Ее окружают бойцы. Они удивленно смотрят на эту хрупкую девушку, почти девочку: ну как же такая кроха ходит во вражеский тыл?
— Что, как там, как они?
— Зверинец, — коротко отвечает девичий голосок.
Дружный смех разносится под промерзшими сводами подвала.
— Зверинец! От утрафила!..
Девушка недоуменно смотрит на бойцов: что она такого сказала? Она еще не знает, что на войне в минуты больших нервных напряжений достаточно порой пустяка, чтобы вызвать такую реакцию. Вдруг смех обрывается, резко скрипят сапоги, сильная рука отбрасывает брезент, и в освещенное свечою пространство вступает комбат в своей пограничной фуражке. На ходу он бросает поспешающим за ним связным:
— Сообщите в первую и вторую роты: поднимать людей, все по постам, по расписанию… К бою!
Стрельба участилась.

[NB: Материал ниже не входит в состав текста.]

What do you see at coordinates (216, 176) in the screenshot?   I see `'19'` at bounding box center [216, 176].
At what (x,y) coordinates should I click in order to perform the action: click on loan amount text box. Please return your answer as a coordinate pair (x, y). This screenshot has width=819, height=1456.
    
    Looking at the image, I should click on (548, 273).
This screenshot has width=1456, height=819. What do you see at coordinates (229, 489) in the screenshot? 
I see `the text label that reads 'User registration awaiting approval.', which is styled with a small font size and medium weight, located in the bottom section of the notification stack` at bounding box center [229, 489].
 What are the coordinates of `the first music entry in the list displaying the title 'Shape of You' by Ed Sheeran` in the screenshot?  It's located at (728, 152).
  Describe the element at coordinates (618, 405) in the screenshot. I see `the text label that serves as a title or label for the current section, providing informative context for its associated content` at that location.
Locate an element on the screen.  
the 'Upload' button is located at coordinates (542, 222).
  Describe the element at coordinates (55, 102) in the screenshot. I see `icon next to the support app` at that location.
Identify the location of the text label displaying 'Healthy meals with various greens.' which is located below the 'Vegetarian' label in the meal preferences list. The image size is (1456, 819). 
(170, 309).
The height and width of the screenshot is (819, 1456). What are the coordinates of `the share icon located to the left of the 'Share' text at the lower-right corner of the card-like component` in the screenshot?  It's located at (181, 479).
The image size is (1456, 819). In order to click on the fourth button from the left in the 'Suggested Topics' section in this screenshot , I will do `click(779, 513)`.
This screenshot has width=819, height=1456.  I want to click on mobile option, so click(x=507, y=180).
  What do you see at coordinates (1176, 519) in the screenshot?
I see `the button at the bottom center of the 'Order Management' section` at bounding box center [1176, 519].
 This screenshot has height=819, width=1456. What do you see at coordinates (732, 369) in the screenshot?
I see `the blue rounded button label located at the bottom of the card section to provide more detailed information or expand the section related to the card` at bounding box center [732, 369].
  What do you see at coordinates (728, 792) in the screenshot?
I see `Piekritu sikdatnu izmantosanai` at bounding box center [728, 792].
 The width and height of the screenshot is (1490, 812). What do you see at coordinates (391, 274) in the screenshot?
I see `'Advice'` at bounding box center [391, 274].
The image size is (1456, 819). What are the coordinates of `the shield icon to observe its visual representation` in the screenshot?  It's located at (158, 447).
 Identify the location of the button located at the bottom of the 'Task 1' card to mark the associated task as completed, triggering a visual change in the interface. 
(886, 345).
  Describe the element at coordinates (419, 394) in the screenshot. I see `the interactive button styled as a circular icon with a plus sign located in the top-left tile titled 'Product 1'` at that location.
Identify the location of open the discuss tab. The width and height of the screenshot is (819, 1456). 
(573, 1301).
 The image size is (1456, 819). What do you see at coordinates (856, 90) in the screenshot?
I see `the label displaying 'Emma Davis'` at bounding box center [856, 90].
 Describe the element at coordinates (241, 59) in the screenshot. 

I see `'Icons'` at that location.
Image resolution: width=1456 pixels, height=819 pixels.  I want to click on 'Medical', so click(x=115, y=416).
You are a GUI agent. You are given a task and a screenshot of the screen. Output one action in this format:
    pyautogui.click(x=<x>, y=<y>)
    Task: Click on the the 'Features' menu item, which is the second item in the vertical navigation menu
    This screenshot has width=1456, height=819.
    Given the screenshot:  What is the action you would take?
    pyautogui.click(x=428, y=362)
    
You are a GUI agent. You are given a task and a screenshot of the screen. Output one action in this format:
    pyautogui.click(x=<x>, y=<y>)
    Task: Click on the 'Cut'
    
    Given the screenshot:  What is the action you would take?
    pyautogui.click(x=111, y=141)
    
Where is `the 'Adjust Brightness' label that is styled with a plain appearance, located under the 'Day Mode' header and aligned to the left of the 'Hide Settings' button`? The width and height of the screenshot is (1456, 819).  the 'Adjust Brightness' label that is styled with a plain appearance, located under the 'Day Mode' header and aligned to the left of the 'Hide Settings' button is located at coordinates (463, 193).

Близкие разрывы то и дело встряхивают массивные своды подвала.
— Что-нибудь случилось?
Лицо комбата спокойно, малоподвижно, только скулы напряжены.
— Ничего особенного… Просто противник возобновляет атаку со стороны города. Силами от батальона до двух.
Действительно, ничего нового. Подобное за те три дня, что я нахожусь в этом подвале, уже бывало. Но на этот раз, как мне кажется, неприятельская артиллерия бьет особенно густо. Где-то совсем уже рядом лопается несколько мин. Вдруг артиллерийские голоса смолкают и сменяются частыми пулеметными очередями. Огромный подвал почти пуст. Только постанывают раненые, тревожно прислушиваясь к густеющей трескотне.
— В атаку полез! — определяет повар, снимая колпак.
Его напарник уже взял винтовку и вылез в окоп для усиления охраны штаба. У повара тоже карабин, прислоненный к колесу кухни, а на пустом противне пара гранат. Но он не двигается с места. Лицо его спокойно: нас тут не возьмешь — так закопались.